0

I have a dataset which represents the volume of sales over three years:

data test;
input one two three average;
datalines;
10 20 30 .
20 30 40 .
10 30 50 .
10 10 10 .
;
run;

I'm looking for a way to find the middle point of the three years, the average sale point

the updated dataset would read

data test;
input one two three average;
datalines;
10 20 30 2
20 30 40 1.5
10 30 50 2.1
10 10 10 1.5
;
run;

So essentially looking for what part of the three years the halfway point of the sales occurred.

Appreciate.

EDIT: what I've been trying with the weight and proc means

I've been trying to use proc means and weight function but it doesn't give me the average point of the three years

proc means data=test noprint;
var one two three;
var one+two+three=total;
var (one+two+three)/3=Average; 
var Average/weight=Average_Year;

output out=testa2
    sum(Total) = 
    mean(Total) = ;
run;
78282219
  • 593
  • 5
  • 21
  • Can you please include what you've tried so far?
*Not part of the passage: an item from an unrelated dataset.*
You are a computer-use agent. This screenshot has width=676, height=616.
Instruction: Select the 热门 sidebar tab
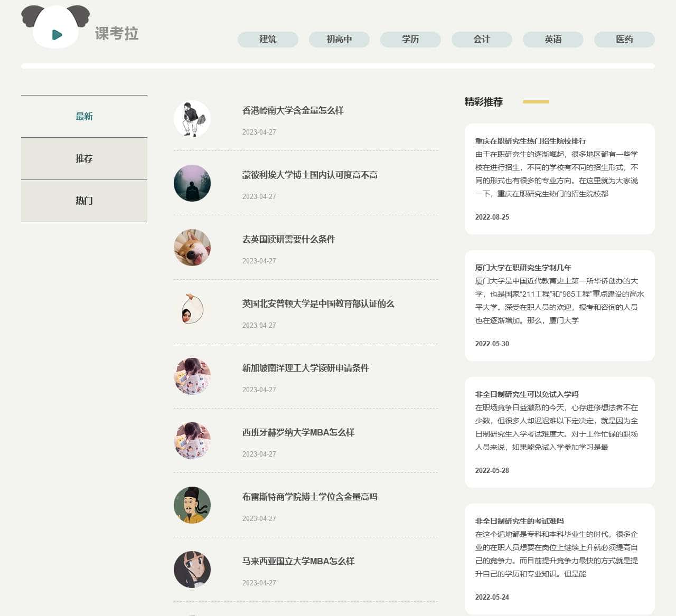tap(84, 201)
This seems fairly straightforward in a data step. – Joe Mar 19 '18 at 15:35
  • I believe the second row `20 30 40 1.5` is mis-stated. The rolling sum midpoint would be at 45/50 representing index 1.833. (20/20 + 25/30) – Richard Mar 20 '18 at 12:33

1 Answers1

0

I think your second example is wrong and the correct value for average is actually 1.833 rather than 1.5. If I've got that right, the following data step code does what you need:

data want;
  set test;
  array years[3] one two three;
  total = one + two + three;
  midpoint = total / 2;
  do i = 1 by 1 until(cum_total >= midpoint);
    cum_total = sum(cum_total,years[i]);
  end;
  average = i - 1 + (midpoint - (cum_total - years[i]))/years[i];
run;

I think it would be difficult to reproduce this logic via proc means as your average doesn't directly correspond to any well-known statistic that I'm aware of. It's more like some sort of weighted median with uniform pro-rating.

user667489
  • 9,501
  • 2
  • 24
  • 35